If care is taken to ensure that the needle is securely within the vein and that no solution containing vinblastine sulfate is spilled extravascularly, cellulitis and/or phlebitis will not occur.

To minimize further the possibility of extravascular spillage, flush the infusion line with normal saline prior to removal of the intravenous catheter or needle.

The dose should not be diluted in large volumes of diluent (i.e. greater than 100 mL) or given intravenously for prolonged periods (longer than 30 minutes), since this frequently results in irritation of the vein and increases the chance of extravasation.

Because of the enhanced possibility of thrombosis, it is considered inadvisable to inject a solution of vinblastine sulfate into an extremity in which the circulation is impaired or potentially impaired by such conditions as compressing or invading neoplasm, phlebitis or varicosity.

Parenteral drug products should be inspected visually for particulate matter and discoloration prior to administration, whenever solution and container permit.

Procedures for proper handling and disposal of anti-cancer drugs should be considered.

Several guidelines on this subject have been published. 4-10 There is no general agreement that all of the procedures recommended in the guidelines are necessary or appropriate.

How Supplied

Vinblastine Sulfate Injection is supplied as follows: Product Code NDC No.

Strength 27810 63323-278-10 10 mg per 10 mL (1 mg per mL) 10 mL flip-top vial, individually packaged.

Store products in refrigerator 2° to 8°C (36° to 46°F) to assure extended stability.

Retain vial in carton until time of use.

Pregnancy

Vinblastine sulfate should be given to a pregnant woman only if clearly needed.

Animal studies suggest that teratogenic effects may occur.

Nursing Mothers

It is not known whether this drug is excreted in human milk.

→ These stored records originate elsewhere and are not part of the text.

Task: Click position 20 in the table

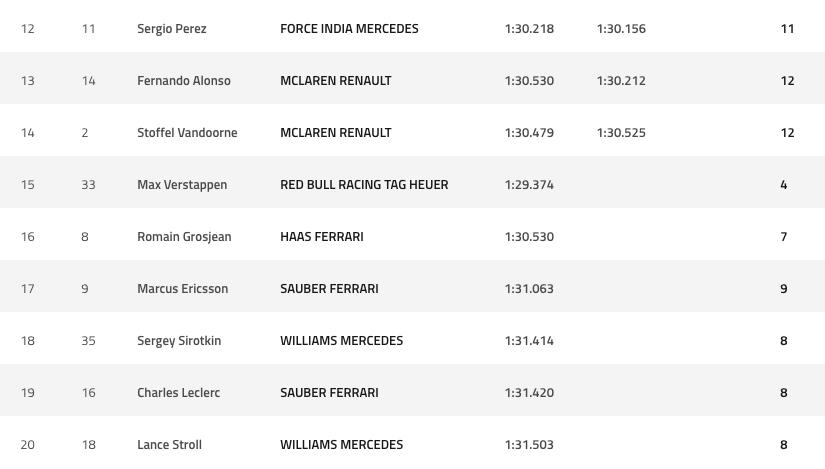Action: click(28, 445)
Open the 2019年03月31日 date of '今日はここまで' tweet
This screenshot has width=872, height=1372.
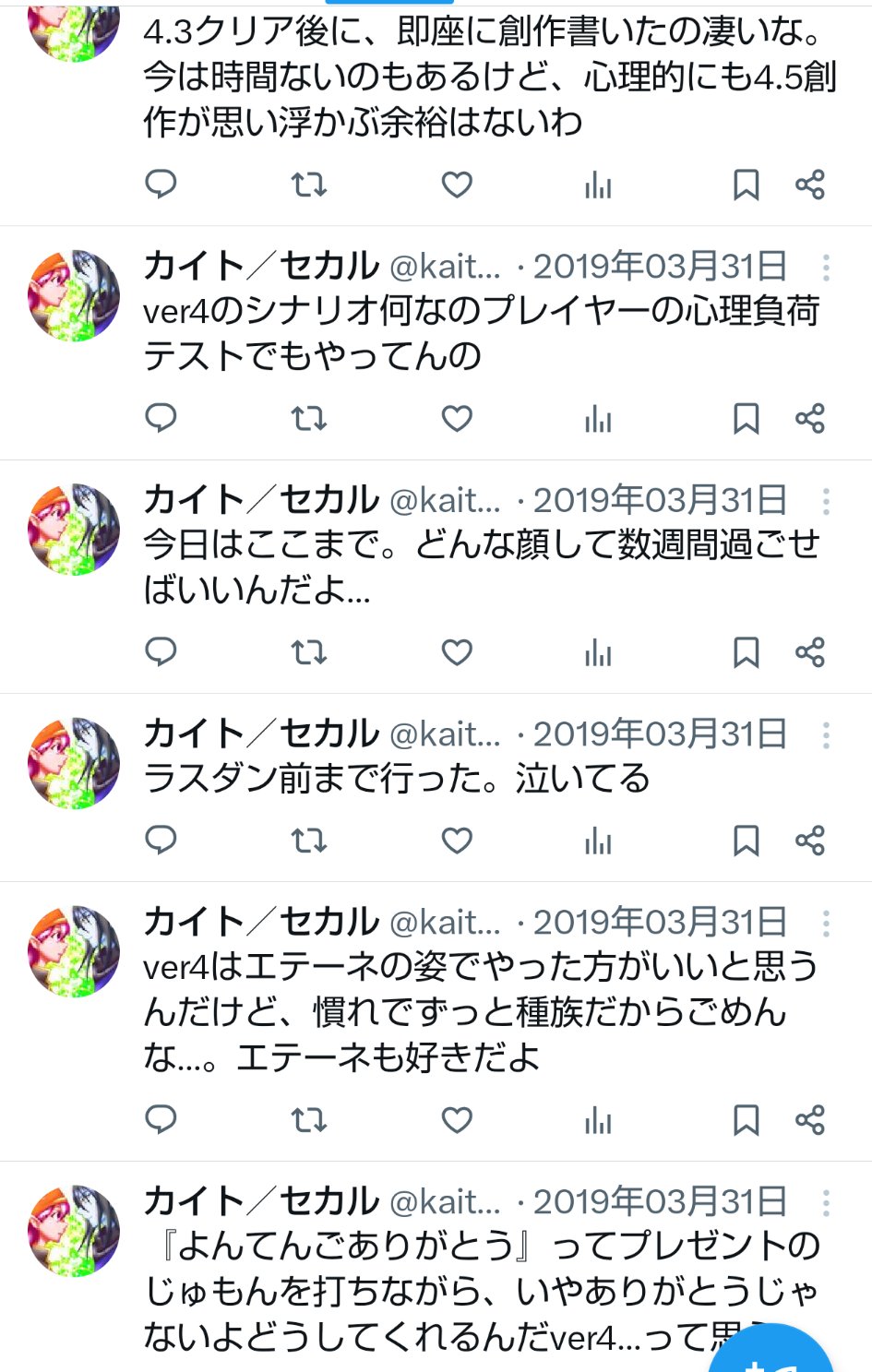point(660,501)

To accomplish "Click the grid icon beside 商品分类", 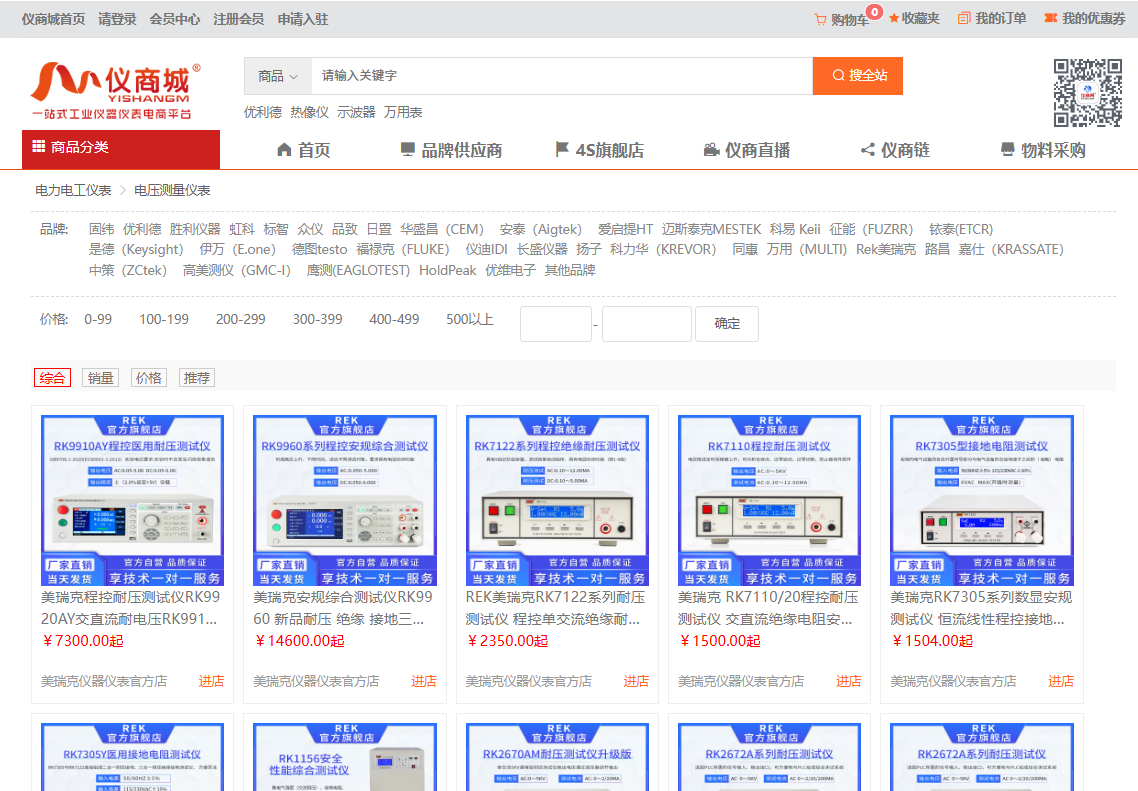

Because many drugs are excreted in human milk and because of the potential for serious adverse reactions from vinblastine sulfate in nursing infants, a decision should be made whether to discontinue nursing or the drug, taking into account the importance of the drug to the mother.

Pediatric Use

The dosage schedule for pediatric patients is indicated under DOSAGE AND ADMINISTRATION.